Какая наука самая необходимая? — Наука забывать ненужное.
Все, что вызывает переход из небытия в бытие, — творчество.
В конце концов не скажешь ничего уже, что не было б другими раньше сказано.
Вероятностные знания — вот предел человеческого разумения.
Философы утверждают, что они ищут; стало быть, они еще не нашли.
В начале всяческой философии лежит удивление, ее развитием является исследование, ее концом — незнание.
Я люблю науку, но не боготворю ее.
Едва ли возможно и преклоняться перед авторами и превзойти их.
Сначала восходят к аксиомам, а затем спускаются к практике.
Обычная уловка: создатели любой науки обращают бессилие своей науки в клевету против природы.[26]
Общее согласие — самое дурное предзнаменование в делах разума.
В науках мы ищем причин не столько того, что было, сколько того, что могло бы быть.

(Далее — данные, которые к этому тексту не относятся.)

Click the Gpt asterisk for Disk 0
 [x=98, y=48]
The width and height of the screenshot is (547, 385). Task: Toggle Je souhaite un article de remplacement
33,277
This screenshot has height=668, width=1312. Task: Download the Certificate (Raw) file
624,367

Все науки настолько связаны между собою, что легче изучать их все сразу, нежели какую-либо одну из них в отдельности от всех прочих.
Я родился с таким умом, что главное удовольствие при научных занятиях для меня заключалось не в том, что я выслушивал чужие мнения, а в том, что я всегда стремился создать свои собственные.

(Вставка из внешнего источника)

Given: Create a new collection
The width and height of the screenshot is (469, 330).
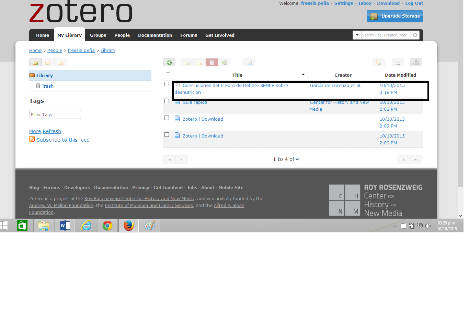Looking at the screenshot, I should coord(35,62).
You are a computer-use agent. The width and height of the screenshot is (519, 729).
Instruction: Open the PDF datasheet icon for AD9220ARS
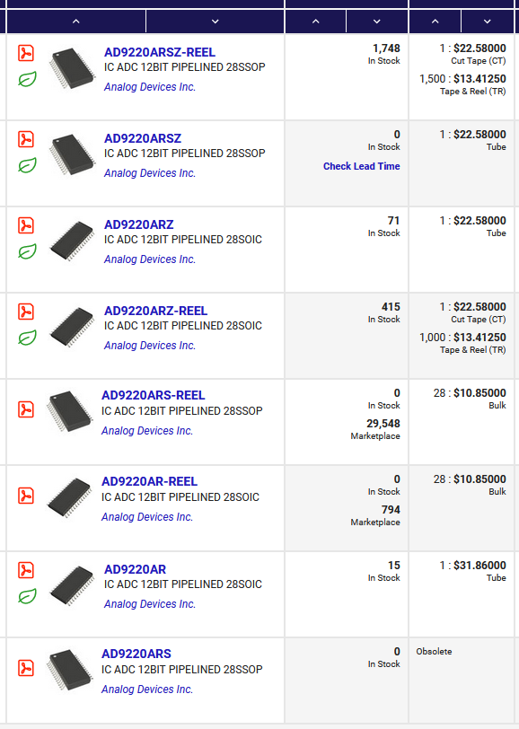[26, 668]
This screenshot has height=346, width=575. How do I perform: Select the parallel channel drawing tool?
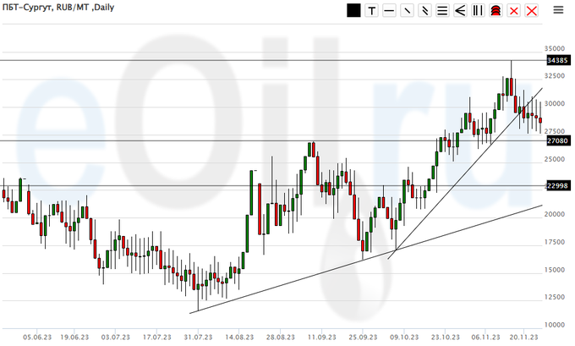coord(424,11)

Такова болезнь великих умов: они неохотно признают, что обязаны своими знаниями ближним; они хотят, чтобы думали, что они все почерпнули в глубинах своего духа и что у них не было другого учителя, кроме собственного гения.
Случай — это ничто. Случая не существует. Мы назвали так действие, причину которого мы не понимаем. Нет действия без причины, нет существования без оснований существовать.
Все философы — мудрецы в своих сентенциях и глупцы в своем поведении.
То, что кажется странным, редко остается необъясненным.
Кто не понимает ничего, кроме химии, тот и ее понимает недостаточно.
В слове «ученый» иногда заключено лишь понятие того, что человека многому учили, но не то, что он сам чему-то научился.
Изучить — значит понять правильность того, что думали другие. Но нельзя познать вещи, если изначально исходить из их ложности.
Тем хуже для фактов.[27]
Не удивление, а недоумение и печаль суть начало философии.
Гегель не только не имеет никаких заслуг перед философией, но оказал на нее крайне пагубное, поистине отупляющее, можно сказать, тлетворное влияние. Кто может читать его наиболее прославленное произведение, так называемую «Феноменологию духа», не испытывая в то же время такого чувства, как если бы он был в доме умалишенных, — того надо считать достойным этого местожительства.
Науку часто смешивают с знанием. Это глубокое недоразумение. Наука есть не только знание, но и сознание, т. е. умение пользоваться знанием.
На первых порах новая теория провозглашается нелепой. Затем ее принимают, но говорят, что она не представляет собой ничего особенного и ясна как божий день. Наконец она признается настолько важной, что ее бывшие противники начинают утверждать, будто они сами открыли ее.